Enem causa polêmica


Júlia Carneiro

Mais uma vez o método de avaliação do Exame Nacional do Ensino Médio (Enem) é motivo de debate. Desta vez, quem se mostrou insatisfeito com o resultado foram os donos de colégios que ficaram fora do ranking nacional e solicitaram reexame de cálculo das notas. Dentre os 11 pedidos deferidos desde a liberação da lista no começo da semana, está um colégio particular de Brasília que alcançou a 27ª posição, colocando o DF entre os top 50. 

Além dos colégios insatisfeitos com os resultados iniciais, os pais de alunos matriculados nas melhores escolas também ficaram decepcionados e surpresos com a colocação dos colégios que utilizam instrumentos de avaliação como ferramenta de publicidade justificando os altos preços, que são equiparáveis, ou até mais altos, aos três melhores do ranking nacional.

Por isso a publicitária Ana Paula Messeder esperava uma nota bem melhor para a escola na qual a filha é matriculada. “Não faz sentido.
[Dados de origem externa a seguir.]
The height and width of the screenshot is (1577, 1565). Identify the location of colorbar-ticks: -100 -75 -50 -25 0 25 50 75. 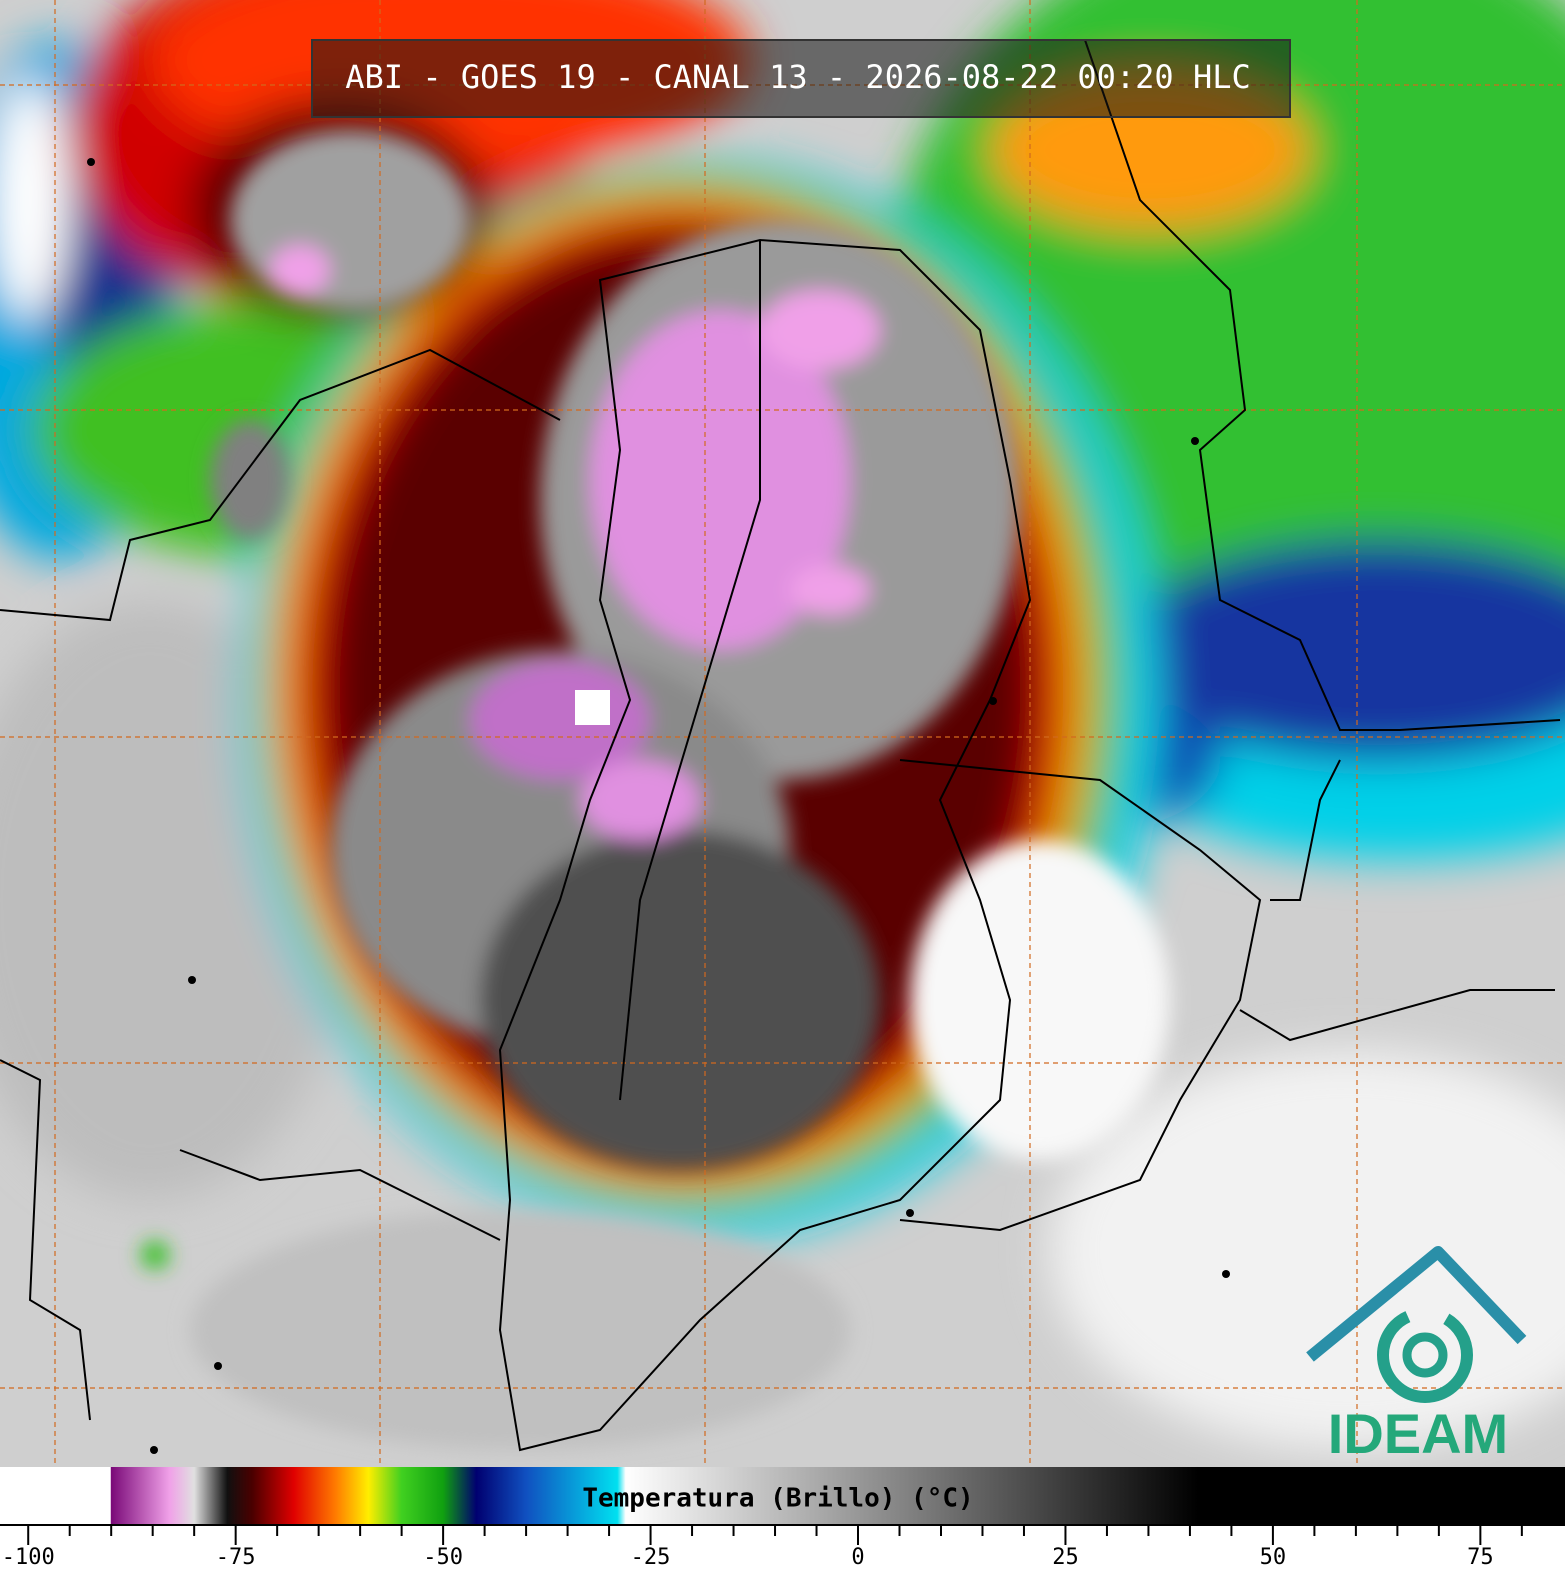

O ideal é que ela estivesse em uma colocação muito maior”, reclama. Ainda mais se for considerado o preço da mensalidade, de R$ 1.990. Apesar de a escola estar no 82º lugar, a mensalidade é R$ 100 mais barata que o primeiro colocado, de São Paulo, e R$ 500 mais cara que o segundo colocado, em Minas Gerais. “A escola é cara porque é pequena, são quatro turmas por série e colocam para o aluno todos os recursos de ensino. Eles cumprem a promessa. Vale o preço”, aponta Ana.

Incentivos

A filha de Ana, Isabela Fialho, está no segundo ano do Ensino Médio e ainda não teve a chance de fazer o Enem, mas se considera preparada graças aos incentivos dos professores. “Sempre fui muito bem recebida. Tenho dificuldade com exatas, e sempre tem algum professor pronto para tirar dúvida. Estou me empenhando muito mais nesse colégio e todos os dias eles falam do Enem”, conta Isabela.

Segundo o Sindicato dos Estabelecimentos Particulares de Ensino do DF (Sinepe) os preços não têm ligação direta com a classificação frente aos outros ensinos fundamentais do País. “A escola fixa a sua mensalidade mediante proposta pedagógica e planilha de custos. Sua estrutura física, tecnológica, recursos humanos e folha de pagamento devem ser considerados no preço. Também tem relação com o número de turmas, de alunos, se é regular ou integral”, explica Fátima de Mello, presidente do Sinepe.

Apenas 30% participam do Enem no DF

Para o Sinepe, a colocação não deve ser feita de forma isolada, pois não indica todas as capacidades de uma boa instituição. E o tamanho da amostragem é algo a ser considerado, já que só 30% dos alunos das escolas particulares participam do Enem no DF. “A avaliação é pontual, um único instrumento que mede alunos de terceiro ano do Ensino Médio que aderem por espontânea vontade a fazerem a prova”, diz Fátima de Mello, presidente.

Dentre as exigências para a escola entrar no ranking estão a de que mais de 50% dos alunos matriculados no 3º ano façam a prova e que as salas tenham mais de dez pessoas. Os dirigentes de escolas que não entraram na lista têm até 4 de dezembro para solicitar o reexame.

Revisão

Em Brasília o primeiro colocado em 2012 solicitou revisão do Ministério da Educação e alcançou, agora, o 27º lugar. Apesar de o Inep afirmar que menos de 50% dos alunos tenham feito a prova, a diretoria indicava que havia participação de 90%. O Inep informou que o ranking ainda pode ser alterado.